No "Dia da Saudade" (Raul Seixas e Jay Vaquer) tudo vai passar e começar diferente... mais uma vez o tom anárquico, algo que conhecemos hoje como um belo "foda-se", toma conta do texto e do tom: celebrar por celebrar, no canto que for, com a pessoa que vier. Nunca é possível se arrepender ao escolher essa e outras canções do maluco beleza no fim do dia de uma semana pra lá de estressante; muito recomendável.

E é gol, de letra! "Eu também Vou Reclamar" (Raul Seixas), clássico dos clássicos, faz a mais lúcida descrição do cenário do Pop brasuca daqueles idos de 76: cheio de referências a muitas das canções de sucesso daquela época (para iniciados), o agora menestrel reclama das canções que se diziam de "protesto" que, segundo Raul, faziam parte de uma tendência de mercado da qual ele já estava calejado e que ele mesmo havia iniciado, mas apanhava por causa disso em vez de enriquecer, ao contrário da nova geração.

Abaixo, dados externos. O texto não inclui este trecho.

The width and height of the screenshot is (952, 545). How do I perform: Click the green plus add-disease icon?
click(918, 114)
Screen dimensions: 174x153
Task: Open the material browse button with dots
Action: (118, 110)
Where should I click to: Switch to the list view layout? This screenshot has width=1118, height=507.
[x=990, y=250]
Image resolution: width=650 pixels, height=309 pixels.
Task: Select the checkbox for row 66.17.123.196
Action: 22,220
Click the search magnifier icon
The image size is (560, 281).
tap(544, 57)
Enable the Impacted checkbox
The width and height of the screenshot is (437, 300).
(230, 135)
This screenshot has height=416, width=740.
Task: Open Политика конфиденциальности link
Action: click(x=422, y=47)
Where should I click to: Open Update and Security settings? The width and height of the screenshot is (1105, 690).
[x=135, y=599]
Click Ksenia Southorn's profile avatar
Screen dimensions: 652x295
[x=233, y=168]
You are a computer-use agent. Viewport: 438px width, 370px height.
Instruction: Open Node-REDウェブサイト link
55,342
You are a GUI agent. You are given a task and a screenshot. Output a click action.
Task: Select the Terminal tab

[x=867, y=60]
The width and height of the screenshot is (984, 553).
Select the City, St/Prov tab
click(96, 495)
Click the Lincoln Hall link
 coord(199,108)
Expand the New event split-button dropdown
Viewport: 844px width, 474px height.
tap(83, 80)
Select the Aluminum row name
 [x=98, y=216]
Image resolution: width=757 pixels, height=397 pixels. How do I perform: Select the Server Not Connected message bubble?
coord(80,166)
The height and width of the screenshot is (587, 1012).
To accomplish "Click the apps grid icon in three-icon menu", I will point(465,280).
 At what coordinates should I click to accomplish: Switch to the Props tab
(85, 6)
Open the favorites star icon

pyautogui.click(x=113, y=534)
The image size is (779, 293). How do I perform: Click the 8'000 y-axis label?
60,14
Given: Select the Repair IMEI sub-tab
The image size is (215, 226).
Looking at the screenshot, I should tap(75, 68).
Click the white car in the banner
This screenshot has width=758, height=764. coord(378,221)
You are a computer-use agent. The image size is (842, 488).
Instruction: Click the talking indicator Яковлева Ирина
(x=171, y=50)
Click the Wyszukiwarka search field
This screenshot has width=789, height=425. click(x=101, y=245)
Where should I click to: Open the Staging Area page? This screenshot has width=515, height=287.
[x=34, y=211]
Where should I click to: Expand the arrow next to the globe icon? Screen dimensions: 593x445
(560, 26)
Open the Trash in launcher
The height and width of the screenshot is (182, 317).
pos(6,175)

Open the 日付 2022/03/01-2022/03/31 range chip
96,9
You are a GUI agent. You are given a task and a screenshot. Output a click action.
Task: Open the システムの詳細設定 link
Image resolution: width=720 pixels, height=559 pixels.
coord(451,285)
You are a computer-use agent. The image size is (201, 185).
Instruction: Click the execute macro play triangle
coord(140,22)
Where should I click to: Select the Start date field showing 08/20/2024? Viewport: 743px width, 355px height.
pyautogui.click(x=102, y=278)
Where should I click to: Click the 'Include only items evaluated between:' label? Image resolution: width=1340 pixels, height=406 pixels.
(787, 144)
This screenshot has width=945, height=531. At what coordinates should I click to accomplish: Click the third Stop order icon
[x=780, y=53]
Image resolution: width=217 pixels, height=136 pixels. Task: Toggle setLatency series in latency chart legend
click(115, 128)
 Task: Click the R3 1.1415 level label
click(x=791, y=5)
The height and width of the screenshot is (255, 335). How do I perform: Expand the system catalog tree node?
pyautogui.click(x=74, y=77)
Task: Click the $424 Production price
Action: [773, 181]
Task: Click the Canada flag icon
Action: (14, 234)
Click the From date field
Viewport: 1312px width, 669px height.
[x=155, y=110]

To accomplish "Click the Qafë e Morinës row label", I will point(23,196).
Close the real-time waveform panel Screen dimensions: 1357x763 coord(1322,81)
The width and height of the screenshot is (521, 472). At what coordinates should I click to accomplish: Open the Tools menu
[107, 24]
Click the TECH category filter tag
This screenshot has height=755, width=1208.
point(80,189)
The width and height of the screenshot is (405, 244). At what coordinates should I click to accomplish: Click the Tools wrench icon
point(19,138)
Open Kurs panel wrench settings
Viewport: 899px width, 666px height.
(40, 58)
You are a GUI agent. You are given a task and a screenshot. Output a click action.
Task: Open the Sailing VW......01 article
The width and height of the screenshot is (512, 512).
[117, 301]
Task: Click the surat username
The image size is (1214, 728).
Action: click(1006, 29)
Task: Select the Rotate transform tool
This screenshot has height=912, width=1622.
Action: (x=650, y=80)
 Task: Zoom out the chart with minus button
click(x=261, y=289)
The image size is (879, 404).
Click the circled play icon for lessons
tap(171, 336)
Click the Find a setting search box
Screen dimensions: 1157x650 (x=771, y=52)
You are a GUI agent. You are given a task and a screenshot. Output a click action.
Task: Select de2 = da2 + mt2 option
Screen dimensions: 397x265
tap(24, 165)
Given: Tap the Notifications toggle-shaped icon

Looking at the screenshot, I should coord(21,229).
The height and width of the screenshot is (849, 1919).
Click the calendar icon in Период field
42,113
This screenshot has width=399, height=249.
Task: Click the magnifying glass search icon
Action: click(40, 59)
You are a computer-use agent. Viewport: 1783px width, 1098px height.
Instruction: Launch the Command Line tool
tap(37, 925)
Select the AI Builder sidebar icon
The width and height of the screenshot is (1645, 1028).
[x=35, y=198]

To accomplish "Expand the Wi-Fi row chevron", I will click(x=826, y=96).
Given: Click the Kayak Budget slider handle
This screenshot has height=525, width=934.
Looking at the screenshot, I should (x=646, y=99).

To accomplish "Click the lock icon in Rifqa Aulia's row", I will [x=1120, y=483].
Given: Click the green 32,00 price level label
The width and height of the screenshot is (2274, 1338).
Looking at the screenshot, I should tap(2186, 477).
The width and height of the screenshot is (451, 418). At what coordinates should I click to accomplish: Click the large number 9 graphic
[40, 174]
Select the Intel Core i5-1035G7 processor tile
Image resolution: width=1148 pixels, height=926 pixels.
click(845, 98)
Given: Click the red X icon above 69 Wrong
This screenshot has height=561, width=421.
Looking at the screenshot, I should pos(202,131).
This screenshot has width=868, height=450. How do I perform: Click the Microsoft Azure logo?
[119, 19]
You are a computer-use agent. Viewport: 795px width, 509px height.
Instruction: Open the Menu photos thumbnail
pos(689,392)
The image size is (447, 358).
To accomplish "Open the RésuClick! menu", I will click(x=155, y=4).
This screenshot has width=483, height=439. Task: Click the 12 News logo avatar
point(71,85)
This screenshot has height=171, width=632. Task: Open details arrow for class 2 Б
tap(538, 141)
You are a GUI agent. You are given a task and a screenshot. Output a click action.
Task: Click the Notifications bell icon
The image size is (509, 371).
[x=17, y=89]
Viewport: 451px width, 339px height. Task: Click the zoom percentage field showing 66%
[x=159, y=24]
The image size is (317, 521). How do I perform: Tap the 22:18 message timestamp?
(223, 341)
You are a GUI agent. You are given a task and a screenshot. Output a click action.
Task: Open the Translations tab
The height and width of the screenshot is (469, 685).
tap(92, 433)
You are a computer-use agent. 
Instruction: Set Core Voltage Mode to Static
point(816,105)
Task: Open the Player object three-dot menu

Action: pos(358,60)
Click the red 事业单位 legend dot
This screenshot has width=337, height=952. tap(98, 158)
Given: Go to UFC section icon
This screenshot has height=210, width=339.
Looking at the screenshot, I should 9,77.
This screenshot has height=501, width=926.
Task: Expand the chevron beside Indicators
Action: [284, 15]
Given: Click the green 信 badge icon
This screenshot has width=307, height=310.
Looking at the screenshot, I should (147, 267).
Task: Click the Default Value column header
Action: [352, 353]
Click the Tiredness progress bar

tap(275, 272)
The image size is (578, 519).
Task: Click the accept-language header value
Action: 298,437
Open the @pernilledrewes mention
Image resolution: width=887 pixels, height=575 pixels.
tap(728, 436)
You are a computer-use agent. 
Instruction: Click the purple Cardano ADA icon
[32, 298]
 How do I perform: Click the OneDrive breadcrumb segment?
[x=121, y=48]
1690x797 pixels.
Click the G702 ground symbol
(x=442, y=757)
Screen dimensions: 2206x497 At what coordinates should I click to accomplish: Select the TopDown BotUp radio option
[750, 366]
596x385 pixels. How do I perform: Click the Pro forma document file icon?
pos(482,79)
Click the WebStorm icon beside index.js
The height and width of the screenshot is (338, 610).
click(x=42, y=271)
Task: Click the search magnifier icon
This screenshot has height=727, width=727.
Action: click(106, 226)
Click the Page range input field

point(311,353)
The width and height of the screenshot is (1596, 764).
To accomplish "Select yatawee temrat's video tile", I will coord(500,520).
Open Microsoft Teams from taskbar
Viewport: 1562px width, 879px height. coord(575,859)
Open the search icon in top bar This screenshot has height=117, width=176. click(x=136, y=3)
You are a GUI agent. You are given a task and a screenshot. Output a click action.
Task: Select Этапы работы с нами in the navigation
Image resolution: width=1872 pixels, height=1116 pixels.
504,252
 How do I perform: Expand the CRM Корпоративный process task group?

Depois de dizer, na letra, que também iria reclamar, pra dar uma aula de protestos, entre uma e outra questão social, política e filosófica, protesta mesmo é contra as novas canções de protesto que, pra ele, não o levaria (nem a ninguém) além das "nuvens passageiras", algo que ele não estava mesmo interessado em ser, nem muito menos "apenas o cantor". Como seria essa canção feita para os dias hoje feita por um Raul sobrevivente ou renascido?


"E sendo nuvem passageira
Não me leva nem à beira
Disso tudo
Que eu quero chegar
-E fim de papo!"
(SEIXAS, Raul - Há 10 Mil Anos Atrás -
Philips; Rio de Janeiro, 1976) 

Depois de tanto lutar e reclamar, o compositor de "As Minas do Rei Salomão" só quer agora mesmo é um bom incenso e uma ótima companhia pra descontrair. As riffs e batidas secas e pesadas dão clima de urgência do eu-lírico que não pretende ter nesse momento nada mais que "amor":

"Entra, vem correndo para mim
Meu princípio já chegou ao fim
E o que me resta agora é o seu amor"
(SEIXAS, Raul - Há 10 Mil Anos Atrás -
Philips; Rio de Janeiro, 1976) 
A letra é um desabafo claro contra a luta diária e paternalista do homem contra o homem a favor do homem; essa angústia parece tão intensa para o eu-lírico da canção, que, além de desejos de prazeres carnais e sensoriais, chega a querer vestir-se com um símbolo conhecido da feminilidade (e da realeza) que o próprio teria dado àquela que o visita "E me empresta o seu colar / Que um dia eu fui buscar / Na tumba de um sábio faraó". Parece, neste momento de encontro e busca, que não há nada mais importante para o eu-lírico do que aquela que chega com extravagâncias fora do comum, e, por conseguinte, do que ele próprio, o desfrutador. A batalha, que por ventura ainda possa precisar este que canta, não tem mais importância nem precisão neste breve momento de alívio.


"Do passado me esqueci
No presente me perdi
Se chamarem, diga que eu saí"

(SEIXAS, Raul - Há 10 Mil Anos Atrás -
Philips; Rio de Janeiro, 1976) 


Depois da brabeza absoluta do macho baiano querendo prazer e delícia com sua fêmea favorita, como se renovado por essa força estranha que cerca o gênero feminino, mais calmo e decidido, o compositor, em “O Homem”, dá uma guinada no andamento e no tema pra reafirmar nesta o princípio do LP: “Eu vou tirar/Meu pé da estrada/E vou entrar também/Nessa jogada/E vamos ver agora/Quem é que vai güentá”, ou seja, Raul estava já na estrada do rock e do protesto há tanto tempo que não era hora ainda de abandonar o que ele mesmo havia construído. Num primor de casamento entre letra e música, “O Homem” começa muito lenta e calmamente como alguém que passa a explicar seus motivos, guinando depois para um grande estranhamento unindo sua voz esganiçada com o agudo de um contrabaixo, ambos dissonantes da tonalidade do trecho, pra dizer que seu “canto” “não presta” e que, por isso e assim mesmo, resolveu ficar e continuar com quem está e com quem virá a partir dele.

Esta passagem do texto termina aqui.